MAF Welcomes Prof. Jesse Reiblich!

The Marine Affairs Department welcomes new Assistant Professor, Jesse Reiblich, JD, LLM. Jesse is an attorney and expert in coastal and marine law and policy. He has published on many topics, including coastal access and equity, climate change policy, the public trust doctrine, water law, coastal adaptation, the California Coastal Act, and surf break protection. His upcoming research will focus on environmental justice concerns in the U.S. Territories, coastal access and recreation, and the efficacy of statutory coastal laws.

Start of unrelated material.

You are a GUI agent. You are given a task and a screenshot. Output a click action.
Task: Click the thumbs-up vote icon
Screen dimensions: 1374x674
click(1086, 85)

Jesse has held several varied legal and academic positions. Most recently he served as a law fellow at William and Mary Law School’s Coastal Policy Center. In this position Jesse worked on offshore wind policy and the state’s first ocean planning process, identified abandoned and derelict vessel policies and funding sources, wrote guidance to increase resilience in the Chesapeake Bay Preservation Act, and contributed to Virginia’s first Coastal Master Plan. He previously completed a fellowship at Stanford University’s Center of Ocean Solutions, where he was chosen as a Woods Institute Rising Environmental Leader. Jesse also completed judicial clerkships with a Justice of the Supreme Court of the U.S. Virgin Islands and a judge on the Territory’s Superior Court, both on the Caribbean Island of St. Croix. Finally, he worked at law firms, and interned at the U.S. Environmental Protection Agency and a state coastal and wildlife conservation agency. To fund his college studies Jesse worked as a protected species monitor on U.S. Army Corps construction projects.

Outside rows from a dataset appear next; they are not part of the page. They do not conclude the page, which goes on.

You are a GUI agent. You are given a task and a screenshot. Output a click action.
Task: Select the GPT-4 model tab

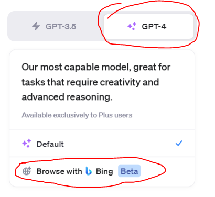pyautogui.click(x=148, y=26)
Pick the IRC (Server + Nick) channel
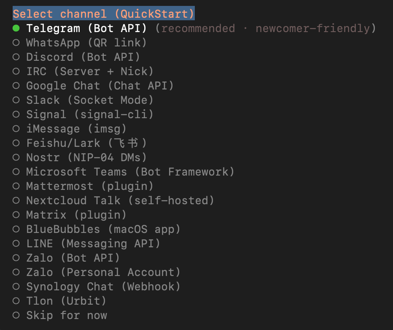Screen dimensions: 393x330 tap(89, 71)
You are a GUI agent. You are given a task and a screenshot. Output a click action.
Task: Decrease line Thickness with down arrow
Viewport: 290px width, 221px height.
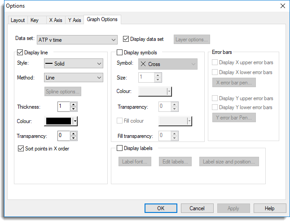pos(74,109)
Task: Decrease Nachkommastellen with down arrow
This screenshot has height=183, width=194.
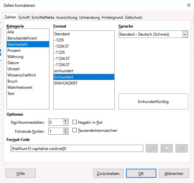Action: coord(65,124)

Jesse earned his LLM in environmental and land use law from the University of Florida Levin College of Law through a fellowship funded by the Florida Climate Institute. He also earned his JD there, where he earned a certificate in environmental law and was an editor of the Journal of Technology Law and Policy. As an undergraduate, Jesse majored in Philosophy and English, and minored in environmental studies, also at the University of Florida. During college he was chosen as a University Scholars Program scholar, which funded a research project with one of his Philosophy professors on bioethics.

Jesse is excited to move to Rhode Island and take advantage of all the Ocean State has to offer. He is an avid surfer, SCUBA diver, and sailor. He also holds dual Canadian citizenship and studied abroad in South Africa, Costa Rica, Australia, and Belize. Jesse enjoys travel, reading, and writing when he is not doing research or on the water.